Vecindario. Gran Canaria

Este proyecto de diseño interior de un estudio de 26 m² nace del reto de crear un espacio funcional, acogedor y saludable, optimizando cada metro cuadrado. La propuesta se basa en una cuidada distribución interior, una correcta iluminación natural y artificial y una ventilación eficiente, eliminando barreras visuales para mejorar la percepción del espacio.

Desde la neuroarquitectura aplicada al diseño de interiores, se sabe que los espacios bien iluminados, ventilados y con recorridos claros favorecen el bienestar, reducen el estrés y mejoran la experiencia diaria del usuario. Por ello, el proyecto apuesta por una organización fluida que potencia la sensación de amplitud y confort en viviendas de pequeña escala.

Las particiones curvas cumplen una doble función: optimizan la circulación interior y aportan una sensación de armonía visual y calma mental. Esta solución permite crear una zona de descanso íntima, resolviendo una de las principales limitaciones de los estudios y apartamentos pequeños: la ausencia de un dormitorio claramente definido.

La partición móvil aporta flexibilidad espacial, permitiendo adaptar el estudio a diferentes usos a lo largo del día. Al abrirse, el espacio se transforma en una zona de estar amplia y versátil, ideal para trabajar, comer o recibir visitas, mejorando la funcionalidad del conjunto.

La iluminación interior se resuelve mediante distintos focos de luz indirecta, generando una atmósfera cálida y envolvente. Este tipo de iluminación, respaldada por estudios en neurociencia, reduce la fatiga visual y refuerza la sensación de confort, un aspecto clave en proyectos de interiorismo para espacios reducidos.

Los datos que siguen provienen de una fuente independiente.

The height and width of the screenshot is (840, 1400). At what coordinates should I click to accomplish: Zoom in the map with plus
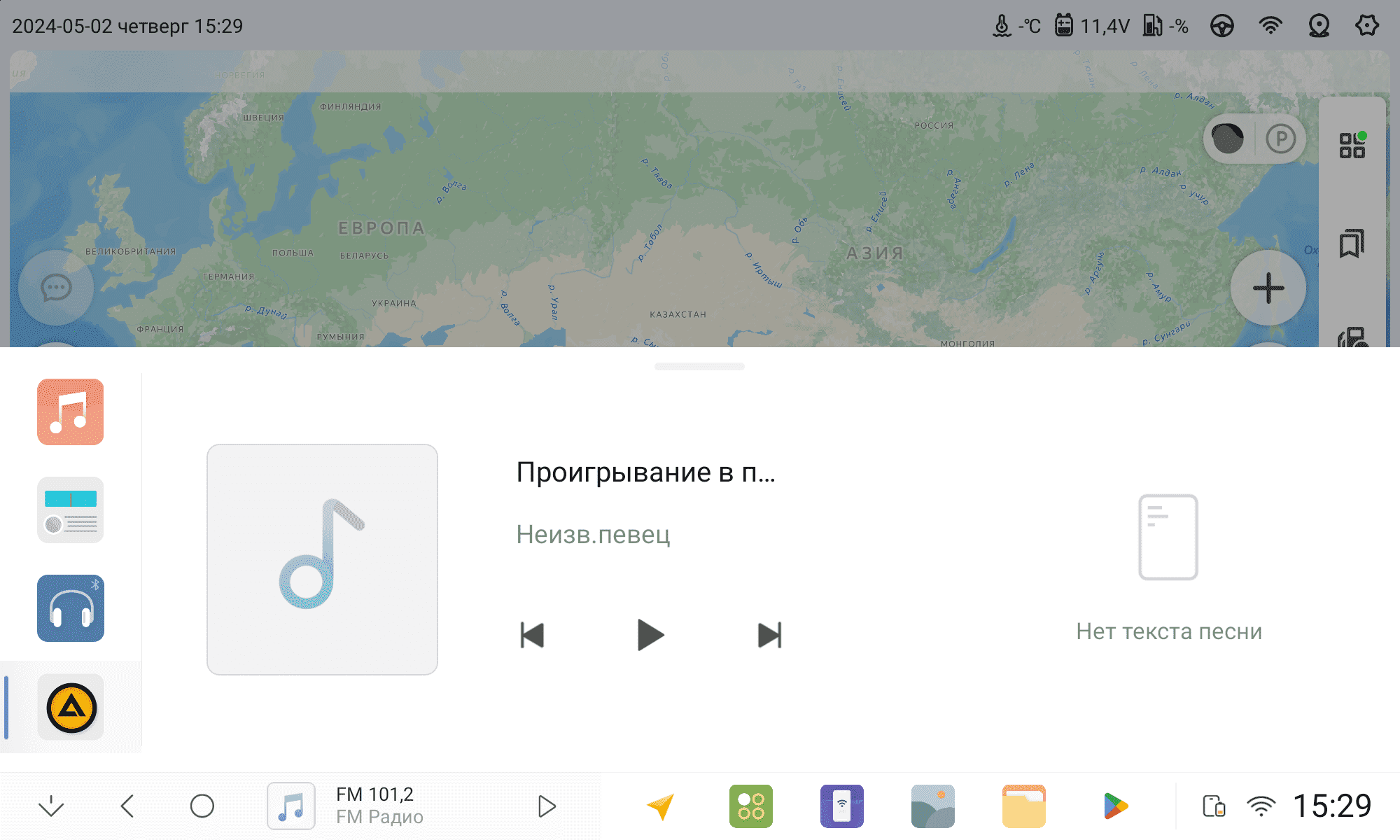click(1268, 288)
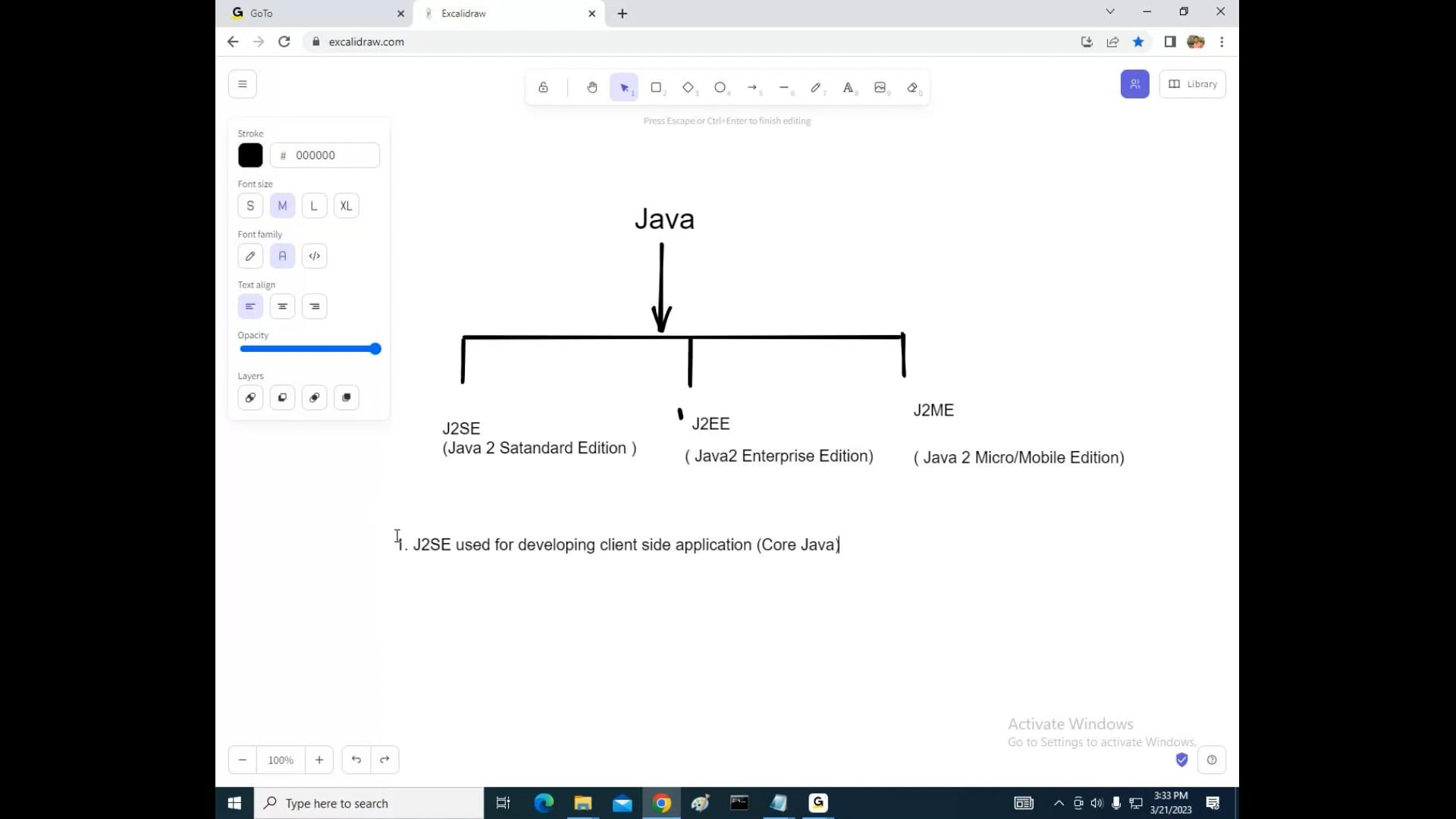The image size is (1456, 819).
Task: Open the Library panel
Action: pyautogui.click(x=1192, y=83)
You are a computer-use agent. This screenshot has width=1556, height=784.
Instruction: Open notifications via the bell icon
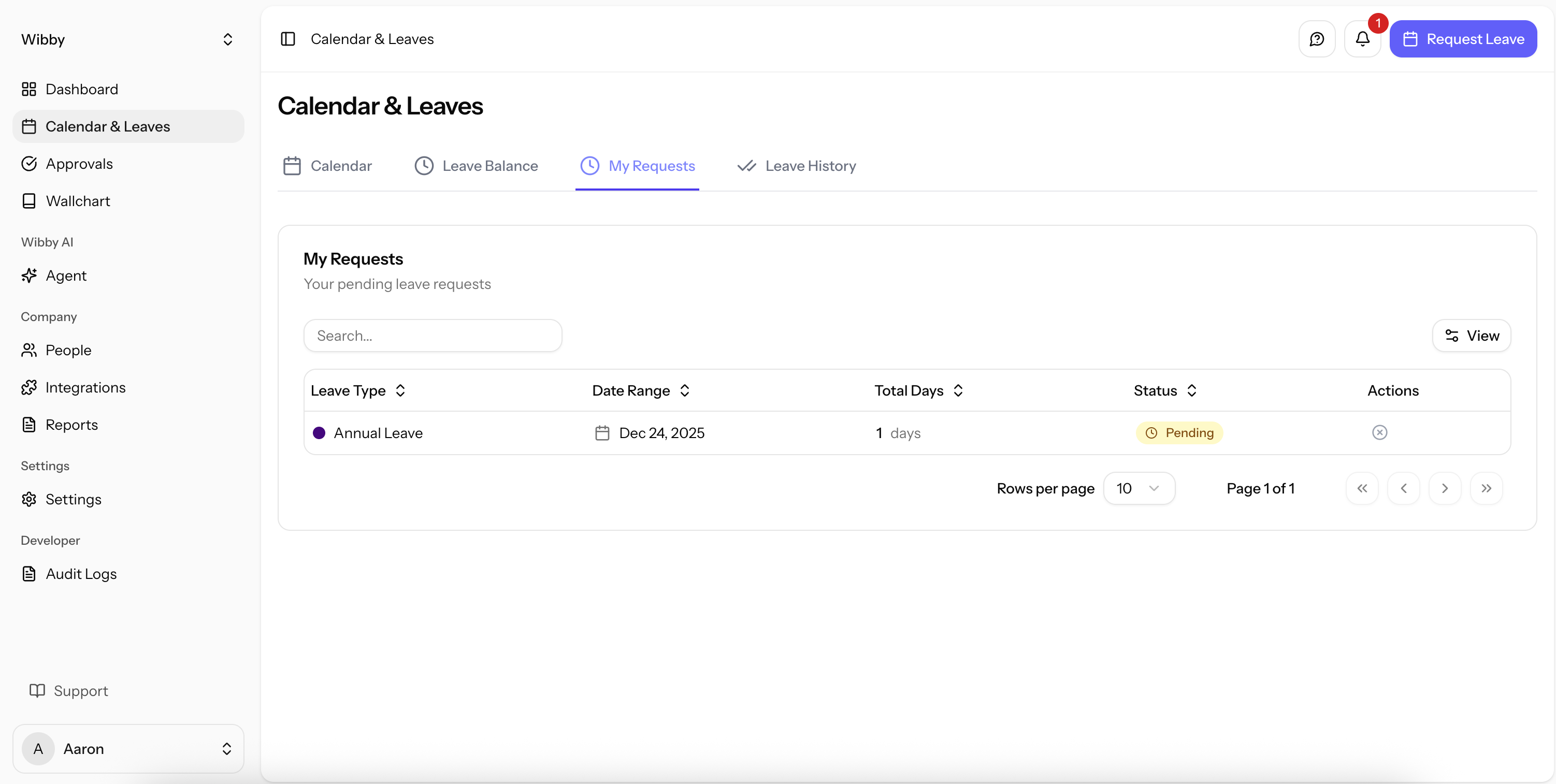pyautogui.click(x=1361, y=39)
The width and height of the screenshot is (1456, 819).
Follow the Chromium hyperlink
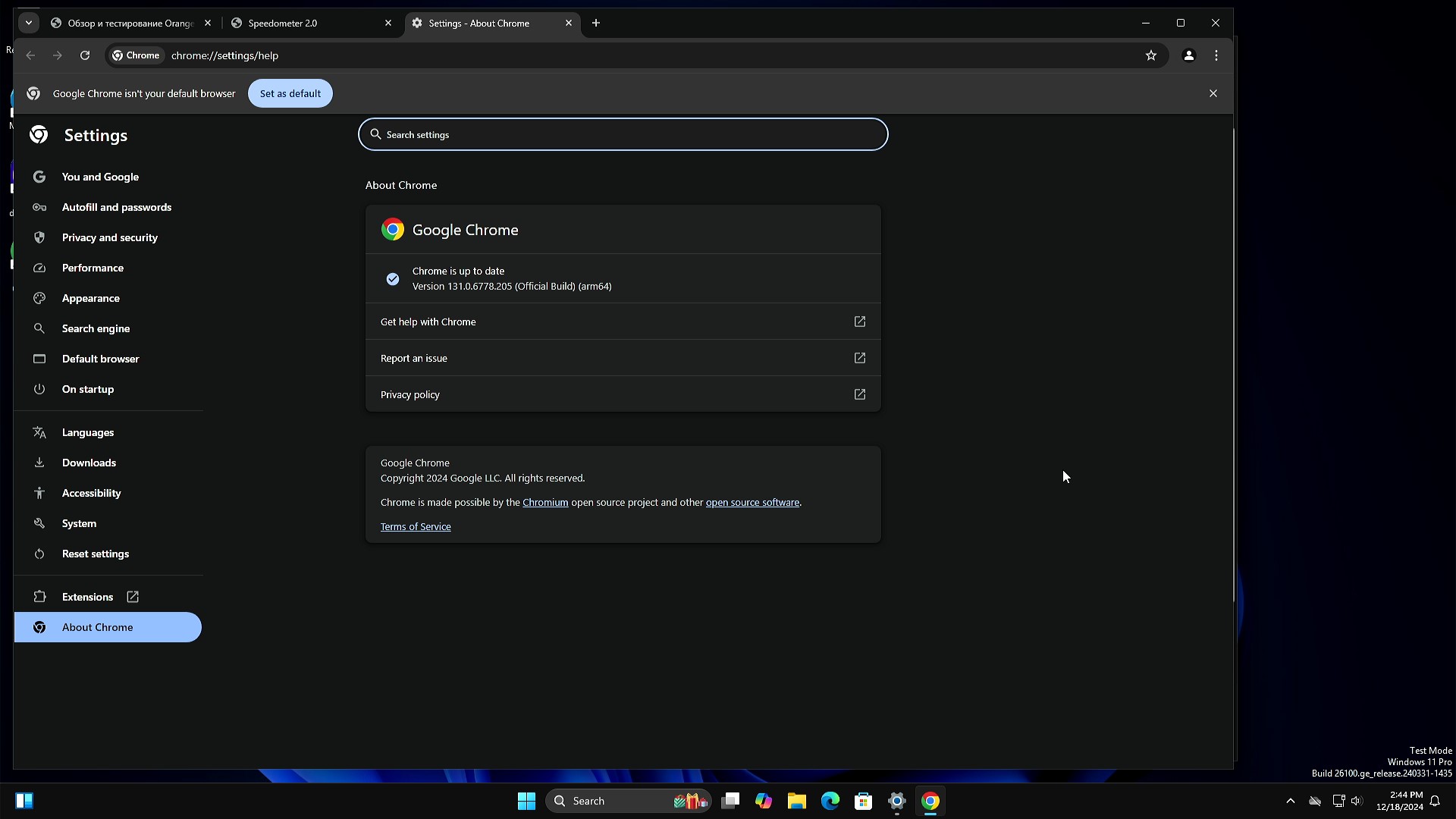(x=544, y=502)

El diseño del baño prioriza la comodidad y la ventilación natural. Junto a la ducha se incorpora un espacio para vegetación, siguiendo principios de diseño biofílico, que ayuda a regular la humedad y mejora la calidad ambiental del espacio.

El resultado es un proyecto de arquitectura e interiorismo para estudios pequeños, donde cada decisión responde a criterios de bienestar, funcionalidad y diseño consciente, demostrando que un buen diseño no depende del tamaño, sino de cómo se habita el espacio.